_Records shown_.

####

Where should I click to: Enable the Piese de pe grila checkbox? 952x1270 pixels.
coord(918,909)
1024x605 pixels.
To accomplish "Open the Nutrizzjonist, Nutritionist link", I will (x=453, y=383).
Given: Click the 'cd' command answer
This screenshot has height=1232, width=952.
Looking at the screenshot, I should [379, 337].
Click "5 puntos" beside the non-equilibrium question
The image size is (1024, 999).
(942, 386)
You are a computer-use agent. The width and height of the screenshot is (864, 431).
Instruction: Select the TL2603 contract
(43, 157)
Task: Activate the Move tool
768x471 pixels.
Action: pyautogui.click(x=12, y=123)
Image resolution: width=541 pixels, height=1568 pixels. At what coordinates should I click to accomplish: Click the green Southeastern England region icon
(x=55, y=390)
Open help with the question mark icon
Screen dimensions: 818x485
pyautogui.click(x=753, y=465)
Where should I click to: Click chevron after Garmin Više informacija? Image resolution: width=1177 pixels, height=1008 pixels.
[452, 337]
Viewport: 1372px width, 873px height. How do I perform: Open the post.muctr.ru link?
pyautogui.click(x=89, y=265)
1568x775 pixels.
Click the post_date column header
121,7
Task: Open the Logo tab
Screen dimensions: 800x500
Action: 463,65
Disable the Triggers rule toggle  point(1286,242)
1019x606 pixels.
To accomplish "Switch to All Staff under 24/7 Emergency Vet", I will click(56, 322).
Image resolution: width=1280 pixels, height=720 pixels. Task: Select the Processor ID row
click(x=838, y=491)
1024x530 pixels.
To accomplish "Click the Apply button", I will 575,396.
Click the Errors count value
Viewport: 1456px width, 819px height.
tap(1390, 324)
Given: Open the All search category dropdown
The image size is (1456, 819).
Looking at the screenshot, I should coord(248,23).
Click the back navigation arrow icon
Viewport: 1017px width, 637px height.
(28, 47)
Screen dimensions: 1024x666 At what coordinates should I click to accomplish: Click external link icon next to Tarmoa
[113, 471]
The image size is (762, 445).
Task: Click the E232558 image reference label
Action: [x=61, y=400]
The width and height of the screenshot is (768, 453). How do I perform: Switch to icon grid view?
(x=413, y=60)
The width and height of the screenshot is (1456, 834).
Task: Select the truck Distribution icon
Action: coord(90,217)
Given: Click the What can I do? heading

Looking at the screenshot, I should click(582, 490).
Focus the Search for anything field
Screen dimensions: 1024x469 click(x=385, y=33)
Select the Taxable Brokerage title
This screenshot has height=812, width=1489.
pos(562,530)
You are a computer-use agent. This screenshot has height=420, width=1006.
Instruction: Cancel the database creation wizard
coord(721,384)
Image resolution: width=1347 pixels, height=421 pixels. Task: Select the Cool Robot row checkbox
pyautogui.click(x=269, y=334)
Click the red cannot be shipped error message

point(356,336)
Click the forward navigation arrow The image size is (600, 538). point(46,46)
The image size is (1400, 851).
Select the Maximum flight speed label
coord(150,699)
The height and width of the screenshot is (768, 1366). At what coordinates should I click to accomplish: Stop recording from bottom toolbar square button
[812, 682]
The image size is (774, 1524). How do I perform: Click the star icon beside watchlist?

####

_Problem details_. Tally the lines of the items above that contain the string "link", treating case as significant. Reply with the number alone.

_Task output_. 3